== DATASET EXCERPTS ==
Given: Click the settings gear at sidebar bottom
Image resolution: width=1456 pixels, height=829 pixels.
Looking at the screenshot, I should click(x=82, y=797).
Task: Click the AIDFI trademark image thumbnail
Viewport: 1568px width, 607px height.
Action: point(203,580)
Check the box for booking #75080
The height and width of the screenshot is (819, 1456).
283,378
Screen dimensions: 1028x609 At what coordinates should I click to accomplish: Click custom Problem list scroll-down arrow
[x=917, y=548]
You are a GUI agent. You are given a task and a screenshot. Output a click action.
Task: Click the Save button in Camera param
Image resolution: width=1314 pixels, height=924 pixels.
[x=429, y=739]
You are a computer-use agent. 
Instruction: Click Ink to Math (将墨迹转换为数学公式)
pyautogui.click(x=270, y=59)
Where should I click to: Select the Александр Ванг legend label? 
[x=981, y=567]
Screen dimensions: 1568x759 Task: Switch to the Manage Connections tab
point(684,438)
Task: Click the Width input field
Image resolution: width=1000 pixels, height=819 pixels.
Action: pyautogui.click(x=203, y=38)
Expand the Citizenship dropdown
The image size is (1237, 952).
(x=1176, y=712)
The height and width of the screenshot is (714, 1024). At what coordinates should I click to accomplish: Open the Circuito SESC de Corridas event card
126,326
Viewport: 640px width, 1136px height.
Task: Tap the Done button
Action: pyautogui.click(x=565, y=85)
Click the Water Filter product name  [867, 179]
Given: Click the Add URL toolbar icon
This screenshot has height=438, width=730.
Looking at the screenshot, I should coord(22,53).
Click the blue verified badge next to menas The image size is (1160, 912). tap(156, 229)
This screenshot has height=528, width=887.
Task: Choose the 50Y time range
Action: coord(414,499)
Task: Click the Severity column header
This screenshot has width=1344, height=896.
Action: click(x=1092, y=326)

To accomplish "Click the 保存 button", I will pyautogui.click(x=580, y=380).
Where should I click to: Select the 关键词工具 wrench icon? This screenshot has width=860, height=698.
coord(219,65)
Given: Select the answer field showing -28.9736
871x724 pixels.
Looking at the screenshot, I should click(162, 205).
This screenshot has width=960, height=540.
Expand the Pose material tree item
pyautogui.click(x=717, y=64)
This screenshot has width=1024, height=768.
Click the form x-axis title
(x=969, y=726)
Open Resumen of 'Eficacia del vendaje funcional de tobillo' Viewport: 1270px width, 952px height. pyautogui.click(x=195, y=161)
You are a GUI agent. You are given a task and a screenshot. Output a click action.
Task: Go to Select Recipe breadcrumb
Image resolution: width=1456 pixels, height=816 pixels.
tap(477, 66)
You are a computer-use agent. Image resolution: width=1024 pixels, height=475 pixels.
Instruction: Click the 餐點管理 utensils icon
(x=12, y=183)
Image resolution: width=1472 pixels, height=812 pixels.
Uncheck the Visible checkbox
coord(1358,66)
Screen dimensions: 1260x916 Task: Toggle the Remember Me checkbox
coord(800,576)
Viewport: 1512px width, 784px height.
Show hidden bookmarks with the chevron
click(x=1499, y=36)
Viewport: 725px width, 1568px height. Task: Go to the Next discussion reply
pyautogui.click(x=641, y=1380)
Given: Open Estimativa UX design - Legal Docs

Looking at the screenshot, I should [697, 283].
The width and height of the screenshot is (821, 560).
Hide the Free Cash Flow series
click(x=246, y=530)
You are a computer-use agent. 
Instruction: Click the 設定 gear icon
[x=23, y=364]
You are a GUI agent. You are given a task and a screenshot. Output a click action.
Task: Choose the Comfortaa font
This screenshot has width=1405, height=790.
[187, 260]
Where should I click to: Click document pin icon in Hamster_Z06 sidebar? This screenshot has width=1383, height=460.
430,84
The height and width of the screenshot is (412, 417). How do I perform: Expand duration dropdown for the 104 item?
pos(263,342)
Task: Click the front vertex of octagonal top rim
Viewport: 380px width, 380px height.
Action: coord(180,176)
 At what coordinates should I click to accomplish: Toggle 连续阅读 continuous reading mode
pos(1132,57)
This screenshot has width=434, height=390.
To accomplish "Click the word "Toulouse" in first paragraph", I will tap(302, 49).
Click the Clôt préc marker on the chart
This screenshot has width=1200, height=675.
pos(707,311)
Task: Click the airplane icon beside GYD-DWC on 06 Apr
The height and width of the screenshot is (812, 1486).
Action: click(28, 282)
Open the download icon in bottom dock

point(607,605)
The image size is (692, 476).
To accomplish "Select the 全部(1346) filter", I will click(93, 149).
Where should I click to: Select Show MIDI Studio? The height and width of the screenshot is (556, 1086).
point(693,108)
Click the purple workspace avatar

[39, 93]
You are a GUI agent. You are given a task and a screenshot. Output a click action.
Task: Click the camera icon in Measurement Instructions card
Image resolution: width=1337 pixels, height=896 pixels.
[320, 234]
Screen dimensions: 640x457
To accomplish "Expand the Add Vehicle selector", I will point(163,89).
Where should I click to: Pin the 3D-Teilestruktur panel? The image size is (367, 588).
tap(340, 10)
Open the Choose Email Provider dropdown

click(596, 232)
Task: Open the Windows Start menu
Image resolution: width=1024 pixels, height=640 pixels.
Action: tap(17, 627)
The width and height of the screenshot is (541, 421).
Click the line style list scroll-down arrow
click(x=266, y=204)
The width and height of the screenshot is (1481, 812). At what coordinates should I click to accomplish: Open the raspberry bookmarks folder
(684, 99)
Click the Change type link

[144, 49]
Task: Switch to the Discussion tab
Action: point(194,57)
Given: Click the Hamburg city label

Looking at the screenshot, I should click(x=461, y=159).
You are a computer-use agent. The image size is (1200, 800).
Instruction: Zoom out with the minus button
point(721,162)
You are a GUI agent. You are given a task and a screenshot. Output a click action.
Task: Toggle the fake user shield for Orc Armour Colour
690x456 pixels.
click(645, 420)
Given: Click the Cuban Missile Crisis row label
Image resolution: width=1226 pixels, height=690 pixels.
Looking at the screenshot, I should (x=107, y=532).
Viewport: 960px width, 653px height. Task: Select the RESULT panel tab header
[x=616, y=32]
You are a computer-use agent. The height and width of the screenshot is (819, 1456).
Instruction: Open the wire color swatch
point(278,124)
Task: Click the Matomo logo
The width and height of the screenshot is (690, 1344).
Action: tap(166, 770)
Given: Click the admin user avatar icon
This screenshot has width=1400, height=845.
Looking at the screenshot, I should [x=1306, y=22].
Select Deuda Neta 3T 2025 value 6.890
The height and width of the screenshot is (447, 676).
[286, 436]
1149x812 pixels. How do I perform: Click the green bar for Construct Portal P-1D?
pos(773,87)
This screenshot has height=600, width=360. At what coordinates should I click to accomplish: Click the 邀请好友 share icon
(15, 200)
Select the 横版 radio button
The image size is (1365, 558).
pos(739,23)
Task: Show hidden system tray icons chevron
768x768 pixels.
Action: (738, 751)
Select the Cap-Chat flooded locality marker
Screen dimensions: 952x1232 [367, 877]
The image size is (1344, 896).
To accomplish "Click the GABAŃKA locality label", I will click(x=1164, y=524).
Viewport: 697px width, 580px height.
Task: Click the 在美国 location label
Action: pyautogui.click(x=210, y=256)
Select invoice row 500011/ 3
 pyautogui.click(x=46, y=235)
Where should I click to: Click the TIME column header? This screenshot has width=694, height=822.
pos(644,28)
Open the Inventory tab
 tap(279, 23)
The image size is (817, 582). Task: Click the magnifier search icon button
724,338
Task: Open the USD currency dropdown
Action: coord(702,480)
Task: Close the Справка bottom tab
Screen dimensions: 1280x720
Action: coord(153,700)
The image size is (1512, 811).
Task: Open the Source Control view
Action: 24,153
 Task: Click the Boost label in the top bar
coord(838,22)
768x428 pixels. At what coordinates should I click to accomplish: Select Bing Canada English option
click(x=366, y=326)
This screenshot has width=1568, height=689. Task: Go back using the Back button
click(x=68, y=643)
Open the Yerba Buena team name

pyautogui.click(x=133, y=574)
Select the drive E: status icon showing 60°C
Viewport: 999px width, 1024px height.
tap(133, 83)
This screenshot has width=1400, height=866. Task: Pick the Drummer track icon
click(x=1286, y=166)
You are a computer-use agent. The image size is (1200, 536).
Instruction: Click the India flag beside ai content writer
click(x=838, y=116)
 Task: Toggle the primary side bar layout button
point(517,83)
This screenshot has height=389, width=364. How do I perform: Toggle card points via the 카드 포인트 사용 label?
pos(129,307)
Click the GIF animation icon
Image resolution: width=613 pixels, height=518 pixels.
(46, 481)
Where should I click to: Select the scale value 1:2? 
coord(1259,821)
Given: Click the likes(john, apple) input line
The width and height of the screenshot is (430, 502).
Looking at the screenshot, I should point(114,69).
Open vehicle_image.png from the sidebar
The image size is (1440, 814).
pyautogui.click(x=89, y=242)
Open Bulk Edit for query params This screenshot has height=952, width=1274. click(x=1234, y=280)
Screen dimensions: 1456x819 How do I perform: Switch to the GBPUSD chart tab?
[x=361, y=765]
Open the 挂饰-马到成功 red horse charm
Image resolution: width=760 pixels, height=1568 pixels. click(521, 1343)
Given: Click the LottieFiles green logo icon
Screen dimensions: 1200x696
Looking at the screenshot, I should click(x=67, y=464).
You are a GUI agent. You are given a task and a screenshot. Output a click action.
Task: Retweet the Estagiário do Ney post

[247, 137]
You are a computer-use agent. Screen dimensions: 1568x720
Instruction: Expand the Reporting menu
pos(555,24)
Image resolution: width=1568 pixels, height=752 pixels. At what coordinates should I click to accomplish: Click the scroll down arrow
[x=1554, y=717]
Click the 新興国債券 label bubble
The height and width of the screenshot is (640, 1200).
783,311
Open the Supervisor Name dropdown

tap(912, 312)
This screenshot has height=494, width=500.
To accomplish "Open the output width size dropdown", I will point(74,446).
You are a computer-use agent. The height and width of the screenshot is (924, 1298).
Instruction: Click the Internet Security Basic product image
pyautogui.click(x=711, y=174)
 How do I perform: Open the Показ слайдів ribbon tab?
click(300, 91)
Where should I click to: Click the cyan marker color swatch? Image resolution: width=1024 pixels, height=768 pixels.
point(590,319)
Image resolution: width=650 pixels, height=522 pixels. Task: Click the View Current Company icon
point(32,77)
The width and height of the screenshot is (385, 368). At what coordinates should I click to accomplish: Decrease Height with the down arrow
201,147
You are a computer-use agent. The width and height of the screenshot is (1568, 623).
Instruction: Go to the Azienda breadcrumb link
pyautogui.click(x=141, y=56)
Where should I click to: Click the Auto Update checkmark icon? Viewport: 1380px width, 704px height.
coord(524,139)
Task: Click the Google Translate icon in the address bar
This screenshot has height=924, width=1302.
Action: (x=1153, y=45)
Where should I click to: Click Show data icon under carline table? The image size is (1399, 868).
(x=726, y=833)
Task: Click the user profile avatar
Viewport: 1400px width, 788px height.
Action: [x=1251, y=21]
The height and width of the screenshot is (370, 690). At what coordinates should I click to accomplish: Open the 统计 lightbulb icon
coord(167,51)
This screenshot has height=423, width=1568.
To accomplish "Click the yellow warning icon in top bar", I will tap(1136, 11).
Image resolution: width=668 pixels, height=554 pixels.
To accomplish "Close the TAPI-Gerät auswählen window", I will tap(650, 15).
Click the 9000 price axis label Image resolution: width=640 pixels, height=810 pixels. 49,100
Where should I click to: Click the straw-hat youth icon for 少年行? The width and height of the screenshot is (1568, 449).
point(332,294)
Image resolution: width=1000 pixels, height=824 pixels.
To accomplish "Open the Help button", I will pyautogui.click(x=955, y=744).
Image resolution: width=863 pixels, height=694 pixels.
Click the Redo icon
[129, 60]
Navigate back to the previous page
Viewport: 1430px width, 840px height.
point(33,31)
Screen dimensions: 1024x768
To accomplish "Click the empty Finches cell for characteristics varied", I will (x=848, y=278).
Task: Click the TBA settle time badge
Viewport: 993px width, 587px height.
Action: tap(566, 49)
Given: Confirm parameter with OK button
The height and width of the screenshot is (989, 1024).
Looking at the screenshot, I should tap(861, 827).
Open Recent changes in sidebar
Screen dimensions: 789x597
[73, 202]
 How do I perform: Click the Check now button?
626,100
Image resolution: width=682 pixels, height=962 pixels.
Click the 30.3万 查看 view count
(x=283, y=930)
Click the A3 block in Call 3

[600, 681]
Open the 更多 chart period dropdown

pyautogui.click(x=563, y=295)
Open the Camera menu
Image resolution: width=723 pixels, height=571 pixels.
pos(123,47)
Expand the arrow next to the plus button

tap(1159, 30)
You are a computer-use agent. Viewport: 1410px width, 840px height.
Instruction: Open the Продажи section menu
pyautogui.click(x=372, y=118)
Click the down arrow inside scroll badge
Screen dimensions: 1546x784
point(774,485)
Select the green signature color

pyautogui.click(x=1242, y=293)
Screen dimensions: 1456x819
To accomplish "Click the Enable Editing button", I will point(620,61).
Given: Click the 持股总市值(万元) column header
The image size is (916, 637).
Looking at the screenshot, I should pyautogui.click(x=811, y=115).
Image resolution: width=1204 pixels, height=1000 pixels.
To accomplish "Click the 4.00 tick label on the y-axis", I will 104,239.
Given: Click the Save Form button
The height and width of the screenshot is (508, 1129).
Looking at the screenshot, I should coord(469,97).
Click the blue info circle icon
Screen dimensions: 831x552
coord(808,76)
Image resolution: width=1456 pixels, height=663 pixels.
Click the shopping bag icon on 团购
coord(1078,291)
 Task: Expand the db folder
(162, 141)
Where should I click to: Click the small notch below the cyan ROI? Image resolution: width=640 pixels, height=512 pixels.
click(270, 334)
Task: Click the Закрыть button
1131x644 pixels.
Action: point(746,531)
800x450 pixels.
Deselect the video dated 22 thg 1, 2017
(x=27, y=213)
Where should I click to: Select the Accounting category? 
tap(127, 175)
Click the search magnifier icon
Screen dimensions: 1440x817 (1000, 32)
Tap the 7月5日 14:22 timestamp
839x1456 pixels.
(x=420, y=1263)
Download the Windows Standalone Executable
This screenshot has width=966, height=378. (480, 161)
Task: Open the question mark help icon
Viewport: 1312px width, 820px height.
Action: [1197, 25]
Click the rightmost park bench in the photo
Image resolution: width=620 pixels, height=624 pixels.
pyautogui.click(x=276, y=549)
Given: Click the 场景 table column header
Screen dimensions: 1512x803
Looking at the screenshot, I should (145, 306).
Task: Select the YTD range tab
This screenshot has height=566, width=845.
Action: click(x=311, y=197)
===
● **INSTRUCTIONS FOR THE TASK**:
Can you retype the part of the listing that opens with the line containing "Open Bulk Edit" and closes with the line containing "Action: [x=1251, y=21]", reproducing each line exactly?

● **RESULT BELOW**:
Open Bulk Edit for query params This screenshot has height=952, width=1274. click(x=1234, y=280)
Screen dimensions: 1456x819 How do I perform: Switch to the GBPUSD chart tab?
[x=361, y=765]
Open the 挂饰-马到成功 red horse charm
Image resolution: width=760 pixels, height=1568 pixels. click(521, 1343)
Given: Click the LottieFiles green logo icon
Screen dimensions: 1200x696
Looking at the screenshot, I should click(x=67, y=464).
You are a GUI agent. You are given a task and a screenshot. Output a click action.
Task: Retweet the Estagiário do Ney post

[247, 137]
You are a computer-use agent. Screen dimensions: 1568x720
Instruction: Expand the Reporting menu
pos(555,24)
Image resolution: width=1568 pixels, height=752 pixels. At what coordinates should I click to accomplish: Click the scroll down arrow
[x=1554, y=717]
Click the 新興国債券 label bubble
The height and width of the screenshot is (640, 1200).
783,311
Open the Supervisor Name dropdown

tap(912, 312)
This screenshot has height=494, width=500.
To accomplish "Open the output width size dropdown", I will point(74,446).
You are a computer-use agent. The height and width of the screenshot is (924, 1298).
Instruction: Click the Internet Security Basic product image
pyautogui.click(x=711, y=174)
 How do I perform: Open the Показ слайдів ribbon tab?
click(300, 91)
Where should I click to: Click the cyan marker color swatch? Image resolution: width=1024 pixels, height=768 pixels.
point(590,319)
Image resolution: width=650 pixels, height=522 pixels. Task: Click the View Current Company icon
point(32,77)
The width and height of the screenshot is (385, 368). At what coordinates should I click to accomplish: Decrease Height with the down arrow
201,147
You are a computer-use agent. The width and height of the screenshot is (1568, 623).
Instruction: Go to the Azienda breadcrumb link
pyautogui.click(x=141, y=56)
Where should I click to: Click the Auto Update checkmark icon? Viewport: 1380px width, 704px height.
coord(524,139)
Task: Click the Google Translate icon in the address bar
This screenshot has height=924, width=1302.
Action: (x=1153, y=45)
Where should I click to: Click Show data icon under carline table? The image size is (1399, 868).
(x=726, y=833)
Task: Click the user profile avatar
Viewport: 1400px width, 788px height.
Action: [x=1251, y=21]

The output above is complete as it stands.